Review of documentation submitted by the facility dated 8/14/25, revealed that the facility initiated an investigation, regarding resident neglect on 8/11/25. Further review of submitted documents revealed NA Employee E1 admitted that she failed to transfer Resident R1 utilizing the ordered transfer method (mechanical lift) and instead transferred him manually (by picking him up). Further review revealed that the facility cancelled NA Employee E1's contract because she did not follow facility policy when transferring a resident from his bed to his wheelchair.

During an interview on 9/24/25, at 10:35 a.m., Quality Assurance (QA) Employee E3 confirmed that NA Employee E1 failed to transfer a resident properly who required a full body mechanical lift with a Hoyer device and two staff members.

The facility failed to ensure that Resident R1 received adequate supervision and implemented proper transfer interventions resulting in actual harm of a fracture of the distal left femur from the improper transfer which required the use of a full body mechanical lift.

This deficiency is cited as past non-compliance.

On 8/11/25, facility was notified that Resident R1 was diagnosed with left femur fracture. Investigation was initiated. Facility identified that Resident R1's Resident Roster and care plan reflected correct transfer status utilizing a mechanical lift. Resident R1 to be re-evaluated on readmission to facility.

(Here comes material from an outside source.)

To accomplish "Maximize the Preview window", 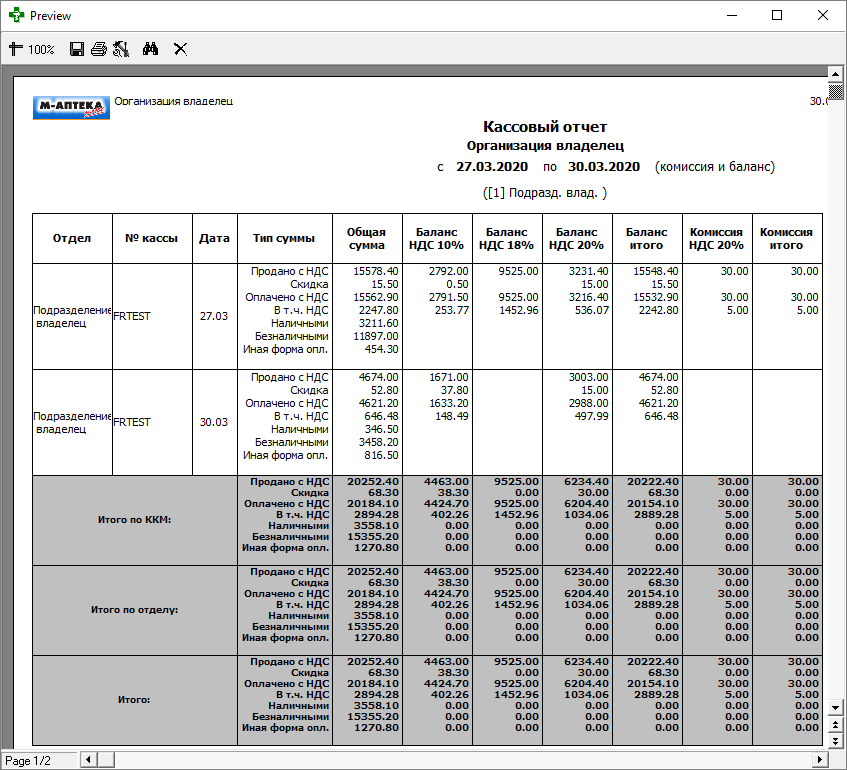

NA Employee E1 was identified as potential perpetrator and facility suspended her/him pending investigation outcome.

Residents who utilize mechanical lifts for transfers had their Resident Rosters and care plans reviewed for accuracy. Physician orders, Resident Rosters, and care plans were updated accordingly based on review.

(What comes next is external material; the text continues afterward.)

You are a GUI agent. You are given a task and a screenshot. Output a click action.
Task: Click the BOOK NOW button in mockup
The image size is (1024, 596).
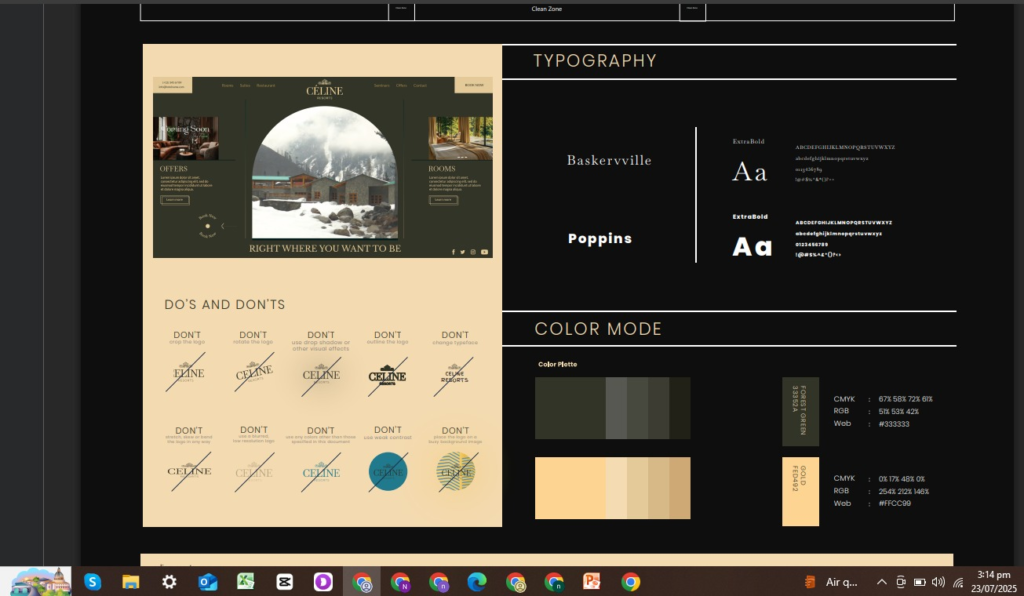(473, 85)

All nursing staff to include Registered Nurses (RN'S), Licensed Practical Nurse (LPN's) and NA's were re-education on how to implement correct patient transfer status, and what constitutes neglect when failing to follow the patients designated plan of care. Education provided required posttest completion for accuracy of understanding.

Random audits were initiated to ensure the correct transfer method is being utilized for residents requiring mechanical lift for transfer. Audits are to be completed by the Registered Nurse Supervisor (RNS) or designee daily times seven days, week times 4 weeks, and monthly times 2 months. Audits will be forwarded to the QAPI committee for review and recommendations.

Interviews with RN Employee E4 and E5, LPN Employee E6, and NA Employees E7, E8, and E9 on 9/24/25, confirmed that the facility-initiated education on 8/11/24, which included reporting abuse, neglect, and exploitation timely, following proper transfer protocols, and how to check a residents current transfer status.

During an interview with the Nursing Home Administrator (NHA) and DON on 9/24/25, at 3:15 p.m. and review of the facility's immediate actions, education, audits, and QAPI monitoring process to sustain solutions, it was verified that the facility had implemented a plan of correction to ensure residents are free from accidents/incidents regarding transfer status of residents and had achieved substantial compliance as of 8/14/25.

28 Pa. Code 201.14(a) Responsibility of licensee
28 Pa. Code 201.18(b)(1)(e)(1) Management
28 Pa. Code 211.12(c) Nursing services
28 Pa. Code 211.12(d)(1)(3)(5) Nursing services






 Plan of Correction - To be completed: 10/09/2025

Past noncompliance: no plan of correction required.